• **EXERCISE**: Within the data that follows, set down exactly the lines from the one containing "Orecchini donna (114, 2059)" through the one containing "Aderisci alla promo Rivenditori (499, 2363)", both ends included.

>>>>

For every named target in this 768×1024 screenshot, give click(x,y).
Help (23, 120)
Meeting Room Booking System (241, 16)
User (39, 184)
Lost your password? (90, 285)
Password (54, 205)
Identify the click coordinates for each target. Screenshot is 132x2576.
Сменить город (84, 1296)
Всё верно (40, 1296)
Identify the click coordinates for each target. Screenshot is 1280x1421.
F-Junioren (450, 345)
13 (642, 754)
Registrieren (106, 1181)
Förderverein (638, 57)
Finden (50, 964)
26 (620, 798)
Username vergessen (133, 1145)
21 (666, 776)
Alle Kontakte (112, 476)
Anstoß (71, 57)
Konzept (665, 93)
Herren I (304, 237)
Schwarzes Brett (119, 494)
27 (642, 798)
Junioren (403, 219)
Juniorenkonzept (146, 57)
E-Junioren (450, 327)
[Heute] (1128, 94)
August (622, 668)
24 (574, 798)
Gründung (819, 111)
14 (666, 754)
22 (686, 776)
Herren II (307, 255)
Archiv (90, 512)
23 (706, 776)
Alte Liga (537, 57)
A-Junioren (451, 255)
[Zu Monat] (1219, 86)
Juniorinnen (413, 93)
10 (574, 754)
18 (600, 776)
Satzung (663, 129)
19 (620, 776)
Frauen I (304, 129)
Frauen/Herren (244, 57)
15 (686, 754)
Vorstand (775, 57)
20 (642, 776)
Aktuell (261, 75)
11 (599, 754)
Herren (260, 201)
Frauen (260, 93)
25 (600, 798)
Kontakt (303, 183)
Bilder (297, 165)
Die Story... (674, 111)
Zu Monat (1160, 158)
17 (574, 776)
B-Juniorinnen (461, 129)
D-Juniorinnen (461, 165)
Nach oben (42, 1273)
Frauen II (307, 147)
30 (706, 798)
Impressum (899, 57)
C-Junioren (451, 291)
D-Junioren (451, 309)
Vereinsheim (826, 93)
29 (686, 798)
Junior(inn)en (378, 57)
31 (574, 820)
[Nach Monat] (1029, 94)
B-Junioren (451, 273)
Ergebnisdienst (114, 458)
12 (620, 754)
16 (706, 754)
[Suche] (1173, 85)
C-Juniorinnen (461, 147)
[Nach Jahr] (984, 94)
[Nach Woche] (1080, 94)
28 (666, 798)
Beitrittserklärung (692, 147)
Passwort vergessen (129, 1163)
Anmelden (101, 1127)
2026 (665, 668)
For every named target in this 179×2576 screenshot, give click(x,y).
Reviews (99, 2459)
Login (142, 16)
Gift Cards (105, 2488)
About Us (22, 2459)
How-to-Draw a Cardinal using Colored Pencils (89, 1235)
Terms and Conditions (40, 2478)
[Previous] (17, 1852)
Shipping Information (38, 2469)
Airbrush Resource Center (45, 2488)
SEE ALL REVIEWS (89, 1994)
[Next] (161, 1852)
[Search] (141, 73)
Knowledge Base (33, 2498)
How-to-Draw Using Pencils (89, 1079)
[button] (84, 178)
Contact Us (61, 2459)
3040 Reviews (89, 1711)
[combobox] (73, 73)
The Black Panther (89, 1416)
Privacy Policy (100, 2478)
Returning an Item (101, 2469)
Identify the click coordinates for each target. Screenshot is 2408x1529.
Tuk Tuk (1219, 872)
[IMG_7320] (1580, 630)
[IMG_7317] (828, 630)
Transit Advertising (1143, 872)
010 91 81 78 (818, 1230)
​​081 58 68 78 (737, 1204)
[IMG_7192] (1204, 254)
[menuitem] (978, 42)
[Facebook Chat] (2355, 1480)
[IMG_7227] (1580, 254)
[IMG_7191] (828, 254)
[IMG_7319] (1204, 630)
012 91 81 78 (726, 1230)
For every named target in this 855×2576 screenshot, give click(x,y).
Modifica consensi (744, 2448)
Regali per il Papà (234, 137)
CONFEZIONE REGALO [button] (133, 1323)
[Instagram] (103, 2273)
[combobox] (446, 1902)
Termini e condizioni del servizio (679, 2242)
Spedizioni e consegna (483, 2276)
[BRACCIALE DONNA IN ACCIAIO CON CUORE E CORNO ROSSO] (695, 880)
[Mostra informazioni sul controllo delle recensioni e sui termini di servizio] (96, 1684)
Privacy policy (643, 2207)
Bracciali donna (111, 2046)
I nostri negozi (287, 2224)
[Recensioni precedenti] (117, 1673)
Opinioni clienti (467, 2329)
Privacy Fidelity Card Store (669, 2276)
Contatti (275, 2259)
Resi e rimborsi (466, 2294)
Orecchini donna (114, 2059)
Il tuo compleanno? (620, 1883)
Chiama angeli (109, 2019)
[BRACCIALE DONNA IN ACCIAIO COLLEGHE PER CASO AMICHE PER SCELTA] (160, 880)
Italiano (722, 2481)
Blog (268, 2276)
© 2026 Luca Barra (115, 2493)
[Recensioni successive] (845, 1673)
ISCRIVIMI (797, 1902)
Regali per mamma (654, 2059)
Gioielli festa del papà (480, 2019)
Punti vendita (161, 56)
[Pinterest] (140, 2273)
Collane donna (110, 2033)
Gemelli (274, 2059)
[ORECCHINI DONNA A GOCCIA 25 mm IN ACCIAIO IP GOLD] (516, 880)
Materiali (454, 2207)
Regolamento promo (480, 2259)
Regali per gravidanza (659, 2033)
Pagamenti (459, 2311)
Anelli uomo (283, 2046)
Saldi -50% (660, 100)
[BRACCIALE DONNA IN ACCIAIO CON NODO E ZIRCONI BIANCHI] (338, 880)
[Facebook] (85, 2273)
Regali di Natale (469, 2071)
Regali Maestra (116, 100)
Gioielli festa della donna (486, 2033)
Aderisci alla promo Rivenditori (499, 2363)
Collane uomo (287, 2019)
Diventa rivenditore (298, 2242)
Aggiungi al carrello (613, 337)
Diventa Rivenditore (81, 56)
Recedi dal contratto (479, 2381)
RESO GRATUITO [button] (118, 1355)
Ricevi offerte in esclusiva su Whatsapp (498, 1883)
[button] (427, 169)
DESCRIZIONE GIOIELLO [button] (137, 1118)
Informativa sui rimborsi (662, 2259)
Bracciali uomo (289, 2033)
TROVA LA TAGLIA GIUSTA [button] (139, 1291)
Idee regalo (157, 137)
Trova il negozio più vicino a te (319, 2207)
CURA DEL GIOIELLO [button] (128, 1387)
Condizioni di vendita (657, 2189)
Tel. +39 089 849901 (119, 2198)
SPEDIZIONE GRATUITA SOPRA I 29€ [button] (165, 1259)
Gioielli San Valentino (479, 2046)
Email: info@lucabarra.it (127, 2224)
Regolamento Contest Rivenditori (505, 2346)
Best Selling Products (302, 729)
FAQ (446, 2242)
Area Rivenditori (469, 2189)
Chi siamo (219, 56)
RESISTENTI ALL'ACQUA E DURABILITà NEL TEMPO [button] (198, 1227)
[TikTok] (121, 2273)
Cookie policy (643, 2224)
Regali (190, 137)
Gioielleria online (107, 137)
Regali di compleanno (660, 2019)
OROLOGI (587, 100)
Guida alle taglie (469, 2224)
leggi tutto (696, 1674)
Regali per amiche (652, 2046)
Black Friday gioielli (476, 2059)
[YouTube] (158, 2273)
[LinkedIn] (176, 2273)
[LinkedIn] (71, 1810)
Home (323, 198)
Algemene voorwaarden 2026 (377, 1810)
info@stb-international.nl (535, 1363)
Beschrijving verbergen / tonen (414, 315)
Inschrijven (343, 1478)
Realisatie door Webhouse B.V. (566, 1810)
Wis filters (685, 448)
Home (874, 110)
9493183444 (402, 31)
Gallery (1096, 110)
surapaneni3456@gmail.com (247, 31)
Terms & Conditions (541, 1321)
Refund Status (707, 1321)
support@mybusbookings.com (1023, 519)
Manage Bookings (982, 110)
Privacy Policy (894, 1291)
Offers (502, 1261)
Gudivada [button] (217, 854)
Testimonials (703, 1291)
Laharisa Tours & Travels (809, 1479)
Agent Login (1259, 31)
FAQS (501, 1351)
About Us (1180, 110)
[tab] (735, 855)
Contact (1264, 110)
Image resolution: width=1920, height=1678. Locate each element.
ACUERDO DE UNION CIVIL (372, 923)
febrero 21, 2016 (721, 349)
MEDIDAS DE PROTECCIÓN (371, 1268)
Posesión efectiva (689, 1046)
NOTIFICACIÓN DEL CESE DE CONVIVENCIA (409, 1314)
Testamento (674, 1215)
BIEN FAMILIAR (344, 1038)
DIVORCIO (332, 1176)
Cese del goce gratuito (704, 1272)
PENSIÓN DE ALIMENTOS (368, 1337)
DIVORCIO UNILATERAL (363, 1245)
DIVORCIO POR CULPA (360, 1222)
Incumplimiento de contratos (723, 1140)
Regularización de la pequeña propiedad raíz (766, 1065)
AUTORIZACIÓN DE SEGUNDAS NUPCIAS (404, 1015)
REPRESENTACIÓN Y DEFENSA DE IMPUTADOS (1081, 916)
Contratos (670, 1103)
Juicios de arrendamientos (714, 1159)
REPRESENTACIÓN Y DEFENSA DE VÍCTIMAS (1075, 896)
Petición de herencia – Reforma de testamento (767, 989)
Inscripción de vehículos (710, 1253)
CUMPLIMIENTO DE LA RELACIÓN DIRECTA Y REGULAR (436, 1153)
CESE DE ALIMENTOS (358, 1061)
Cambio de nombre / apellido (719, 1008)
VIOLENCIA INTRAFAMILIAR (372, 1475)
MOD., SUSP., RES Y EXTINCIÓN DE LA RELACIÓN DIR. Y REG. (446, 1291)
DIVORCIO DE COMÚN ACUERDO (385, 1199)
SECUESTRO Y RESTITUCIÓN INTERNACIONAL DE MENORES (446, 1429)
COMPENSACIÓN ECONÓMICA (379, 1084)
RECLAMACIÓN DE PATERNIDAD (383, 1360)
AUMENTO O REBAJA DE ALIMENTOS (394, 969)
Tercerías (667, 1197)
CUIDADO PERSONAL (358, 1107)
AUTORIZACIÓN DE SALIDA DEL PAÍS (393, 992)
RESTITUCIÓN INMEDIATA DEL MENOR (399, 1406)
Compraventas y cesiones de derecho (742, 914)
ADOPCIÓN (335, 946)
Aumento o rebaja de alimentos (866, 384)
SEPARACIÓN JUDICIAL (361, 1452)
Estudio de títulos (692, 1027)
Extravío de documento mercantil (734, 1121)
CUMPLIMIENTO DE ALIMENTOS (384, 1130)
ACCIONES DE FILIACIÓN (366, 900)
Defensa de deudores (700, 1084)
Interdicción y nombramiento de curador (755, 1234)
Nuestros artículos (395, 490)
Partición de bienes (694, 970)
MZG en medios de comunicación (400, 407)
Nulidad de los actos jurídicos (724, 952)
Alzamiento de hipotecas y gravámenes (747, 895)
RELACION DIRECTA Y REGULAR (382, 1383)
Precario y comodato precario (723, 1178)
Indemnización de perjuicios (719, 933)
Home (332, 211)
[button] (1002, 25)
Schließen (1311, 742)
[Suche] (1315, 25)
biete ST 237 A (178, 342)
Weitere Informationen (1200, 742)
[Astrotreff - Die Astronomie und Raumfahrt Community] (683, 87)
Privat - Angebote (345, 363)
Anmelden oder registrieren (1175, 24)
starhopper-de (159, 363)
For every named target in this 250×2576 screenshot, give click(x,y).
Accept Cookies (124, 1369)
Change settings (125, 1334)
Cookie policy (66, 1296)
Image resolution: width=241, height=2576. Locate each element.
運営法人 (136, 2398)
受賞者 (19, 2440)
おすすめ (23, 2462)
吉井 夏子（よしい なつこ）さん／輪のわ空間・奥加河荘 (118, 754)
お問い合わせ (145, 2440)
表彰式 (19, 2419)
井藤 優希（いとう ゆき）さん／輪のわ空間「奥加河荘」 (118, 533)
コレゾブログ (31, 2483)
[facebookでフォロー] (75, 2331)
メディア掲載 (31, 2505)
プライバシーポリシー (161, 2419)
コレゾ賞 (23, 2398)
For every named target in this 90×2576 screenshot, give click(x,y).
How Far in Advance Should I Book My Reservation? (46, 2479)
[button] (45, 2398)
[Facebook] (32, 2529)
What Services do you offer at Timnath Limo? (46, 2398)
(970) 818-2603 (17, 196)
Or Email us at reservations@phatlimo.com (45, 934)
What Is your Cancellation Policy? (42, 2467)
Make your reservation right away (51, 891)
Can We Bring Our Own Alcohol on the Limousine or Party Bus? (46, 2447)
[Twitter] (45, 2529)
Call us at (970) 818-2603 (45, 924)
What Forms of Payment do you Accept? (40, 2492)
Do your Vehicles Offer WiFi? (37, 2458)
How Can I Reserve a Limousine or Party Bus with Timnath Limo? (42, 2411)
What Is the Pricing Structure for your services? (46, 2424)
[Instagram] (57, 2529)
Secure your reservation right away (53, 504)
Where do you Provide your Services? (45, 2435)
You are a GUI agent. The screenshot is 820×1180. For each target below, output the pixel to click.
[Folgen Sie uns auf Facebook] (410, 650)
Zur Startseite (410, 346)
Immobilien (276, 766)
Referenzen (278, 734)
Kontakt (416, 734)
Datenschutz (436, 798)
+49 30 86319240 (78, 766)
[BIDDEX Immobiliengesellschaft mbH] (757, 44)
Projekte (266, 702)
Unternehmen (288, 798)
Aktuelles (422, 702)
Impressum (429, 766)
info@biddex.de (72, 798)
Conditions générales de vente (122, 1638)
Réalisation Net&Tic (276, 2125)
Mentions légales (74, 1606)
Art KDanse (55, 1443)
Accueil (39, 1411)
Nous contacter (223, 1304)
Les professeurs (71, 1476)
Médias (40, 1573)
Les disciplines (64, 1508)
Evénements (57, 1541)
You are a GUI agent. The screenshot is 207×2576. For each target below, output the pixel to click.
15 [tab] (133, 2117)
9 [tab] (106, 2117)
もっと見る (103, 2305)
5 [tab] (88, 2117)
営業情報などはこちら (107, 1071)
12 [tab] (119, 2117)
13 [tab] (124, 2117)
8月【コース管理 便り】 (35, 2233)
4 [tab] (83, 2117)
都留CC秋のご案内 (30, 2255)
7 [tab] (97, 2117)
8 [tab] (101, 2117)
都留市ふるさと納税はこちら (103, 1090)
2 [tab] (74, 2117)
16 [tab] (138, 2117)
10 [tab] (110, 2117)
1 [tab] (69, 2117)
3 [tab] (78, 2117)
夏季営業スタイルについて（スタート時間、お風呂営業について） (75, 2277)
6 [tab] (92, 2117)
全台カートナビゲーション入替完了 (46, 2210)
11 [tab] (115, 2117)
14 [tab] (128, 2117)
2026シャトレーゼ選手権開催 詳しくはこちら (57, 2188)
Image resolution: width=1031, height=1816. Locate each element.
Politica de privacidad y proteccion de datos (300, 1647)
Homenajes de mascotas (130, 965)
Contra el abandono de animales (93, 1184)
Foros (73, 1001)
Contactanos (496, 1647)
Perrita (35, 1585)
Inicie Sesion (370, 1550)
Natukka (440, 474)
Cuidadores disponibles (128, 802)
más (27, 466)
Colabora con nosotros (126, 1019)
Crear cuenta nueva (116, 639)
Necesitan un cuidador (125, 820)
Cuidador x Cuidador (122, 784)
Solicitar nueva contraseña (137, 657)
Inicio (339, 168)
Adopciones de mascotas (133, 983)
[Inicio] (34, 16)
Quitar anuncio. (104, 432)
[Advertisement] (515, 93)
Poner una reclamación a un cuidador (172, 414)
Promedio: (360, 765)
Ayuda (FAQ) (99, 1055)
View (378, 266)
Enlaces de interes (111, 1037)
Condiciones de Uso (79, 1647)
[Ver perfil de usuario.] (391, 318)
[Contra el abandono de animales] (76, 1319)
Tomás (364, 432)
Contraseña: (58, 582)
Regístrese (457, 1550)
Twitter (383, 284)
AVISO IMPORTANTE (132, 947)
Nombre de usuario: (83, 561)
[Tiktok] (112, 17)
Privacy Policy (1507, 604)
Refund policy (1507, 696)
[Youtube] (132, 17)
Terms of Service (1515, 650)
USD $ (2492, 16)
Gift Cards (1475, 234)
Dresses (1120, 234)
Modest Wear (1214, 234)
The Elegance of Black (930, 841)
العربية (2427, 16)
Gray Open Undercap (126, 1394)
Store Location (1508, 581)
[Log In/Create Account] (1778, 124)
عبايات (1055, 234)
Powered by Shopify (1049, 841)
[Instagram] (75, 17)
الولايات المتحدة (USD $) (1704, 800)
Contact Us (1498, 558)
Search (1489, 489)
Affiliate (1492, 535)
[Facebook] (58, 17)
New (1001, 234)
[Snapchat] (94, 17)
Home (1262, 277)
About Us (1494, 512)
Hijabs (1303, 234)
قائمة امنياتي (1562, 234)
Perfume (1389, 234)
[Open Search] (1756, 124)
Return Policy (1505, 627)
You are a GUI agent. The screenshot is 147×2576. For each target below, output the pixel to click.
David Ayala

<<<<

• **WRITTEN SOLUTION**:
Orecchini donna (114, 2059)
Il tuo compleanno? (620, 1883)
Chiama angeli (109, 2019)
[BRACCIALE DONNA IN ACCIAIO COLLEGHE PER CASO AMICHE PER SCELTA] (160, 880)
Italiano (722, 2481)
Blog (268, 2276)
© 2026 Luca Barra (115, 2493)
[Recensioni successive] (845, 1673)
ISCRIVIMI (797, 1902)
Regali per mamma (654, 2059)
Gioielli festa del papà (480, 2019)
Punti vendita (161, 56)
[Pinterest] (140, 2273)
Collane donna (110, 2033)
Gemelli (274, 2059)
[ORECCHINI DONNA A GOCCIA 25 mm IN ACCIAIO IP GOLD] (516, 880)
Materiali (454, 2207)
Regolamento promo (480, 2259)
Regali per gravidanza (659, 2033)
Pagamenti (459, 2311)
Anelli uomo (283, 2046)
Saldi -50% (660, 100)
[BRACCIALE DONNA IN ACCIAIO CON NODO E ZIRCONI BIANCHI] (338, 880)
[Facebook] (85, 2273)
Regali di Natale (469, 2071)
Regali Maestra (116, 100)
Gioielli festa della donna (486, 2033)
Aderisci alla promo Rivenditori (499, 2363)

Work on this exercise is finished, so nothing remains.